There is a risk here that the narrative could have turned into a Whiggish congratulatory tale of increasingly successful self-determination, with Indigenous peoples gaining more control over the celebration of their own success. This risk is successfully mitigated by two principal aspects to the case, however. The first is the scepticism about the decisions in the late 1990s and early 2000s to link the announcement of national award winners to the Canadian Sport Awards, lowering the profile of the TLA and allowing it to be lost in the non-televised part of the CSA ceremony. The second is what comes next in the book, where it closes with the voices of a number of award winners exploring what it meant and means to them, and allowing Forsyth, in a citation of work by Paul Thompson, to undermine the narrative of a “power structure … shaping the past in its own image” (p146).

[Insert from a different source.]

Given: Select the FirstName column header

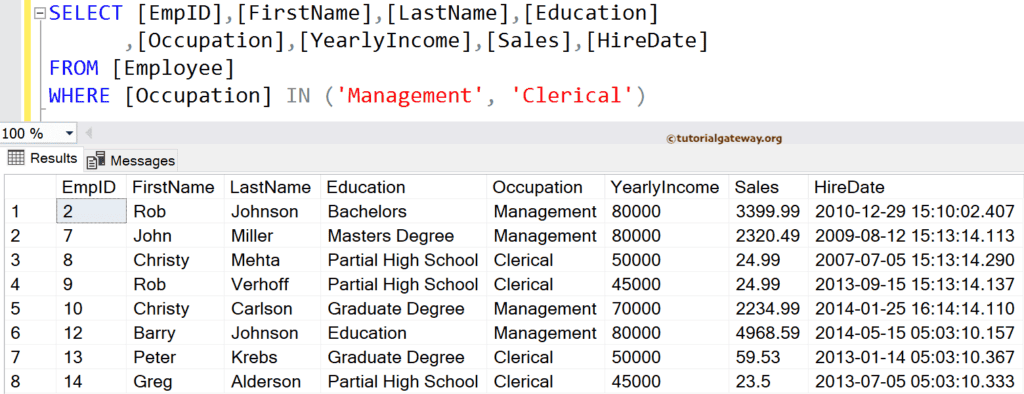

These seven regional and national award recipients, spanning 1954 to 2001, open up a much more complex story of the meaning and significance of the recognition of Indigenous sport. In doing so they reflect an array of tensions including who made the award, the profile it had, the balance of elite performance and community sport participation and development and more. This chapter shows the power of oral histories to craft meaning absent from the official records as well as the importance of voices from below in reshaping the significance of those official records. Not only is it vital to the case as a whole, but its placement at the end enriches the book and grants it an analytical power it might otherwise have lacked. It is probably not the place for it, but I would have liked to see (somewhere) Forsyth reflect on how her place as a TLA winner, although outside the period in question, influenced this analysis and the approach taken.

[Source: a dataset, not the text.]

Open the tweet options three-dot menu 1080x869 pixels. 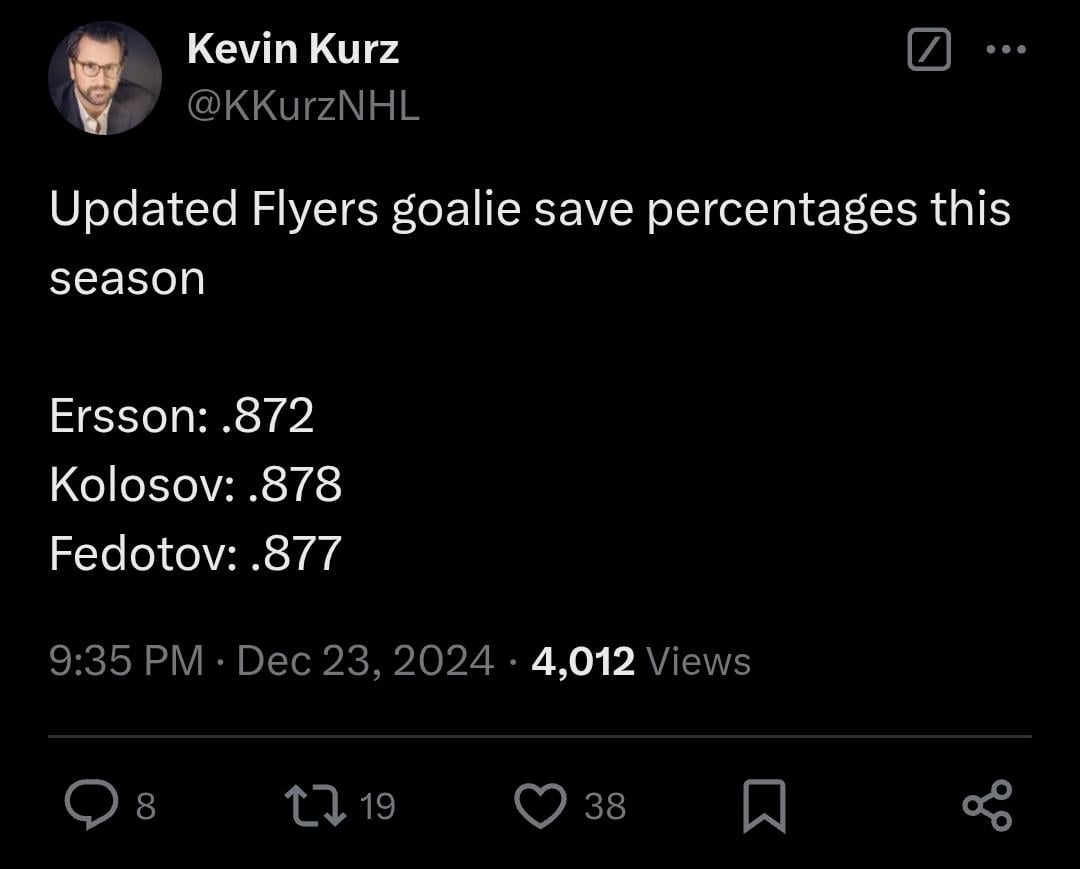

The other aspect of the analysis that undermines the risk of Whiggishness is the book’s opening. Whereas the closing discussion casts the award in a complex internal light – what it meant to recipients – the opening chapters’ explorations of Longboat-the-athlete and of Indigenous people’s engagements with sport in the emerging Canadian state shows a complex set of external relations and meanings. Much but not all of this discussion turns on Indigenous engagements with sport in the Residential School system – a vital part in the cultural genocide that marked the Canadian settler colonial mission. Here Forsyth points to a much more complex notion of sport, not as the state intended as an imposition of a civilising mission to replace Indigenous ways, but as a space where Indigenous pupils and staff could carve a space of self-control and autonomy, as a place where the state’s assimilationist drive could be recast through sport and physical culture as a site of adaptation, drawing sport into Indigenous ways of being and persistent cultural practices. In doing so, Forsyth then casts the subsequent narrative of the Tom Longboat Award as one of struggle and contested space and meanings, a sense reinforced by the powerful evaluation of the changing ways Longboat himself was seen and remembered after his death in 1949. This question of the contestation of state power, coloniality/modernity and Indigenous agency is woven through the entire analysis granting it power beyond the specific case.

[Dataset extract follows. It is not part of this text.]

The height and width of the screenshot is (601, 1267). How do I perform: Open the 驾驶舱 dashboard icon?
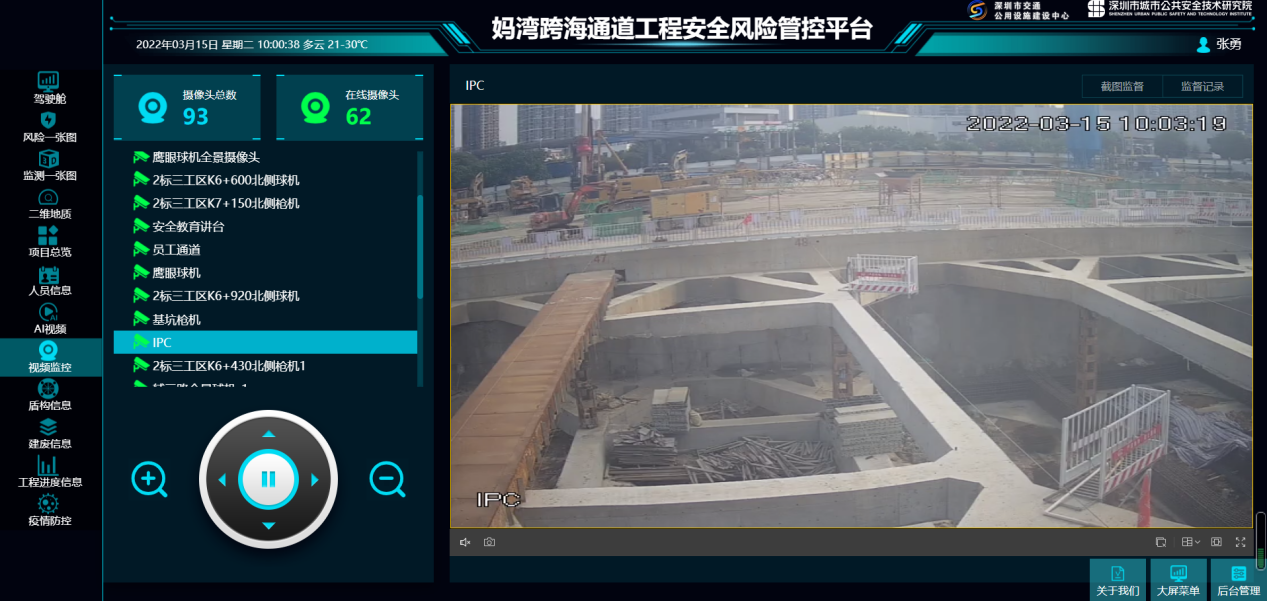[48, 81]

I understand that the book has been widely picked up by Aboriginal sports leaders in Canada, a sign of both its importance and successful efforts to present the material in a way that meets practitioner needs and interests. It is an excellent piece of work that should be read widely, within and beyond its Canadian specific setting, both for its powerful reclamation of an Indigenous past and presence, but also for the way the writing and presentation engages multiple audiences (with full credit to the editors and designers at the University of Regina Press).

This is essential reading for scholars, practitioners and activists in and beyond the lands claimed by Canada, provoking and challenging us to (re)think Indigeneity, sport, empire and coloniality.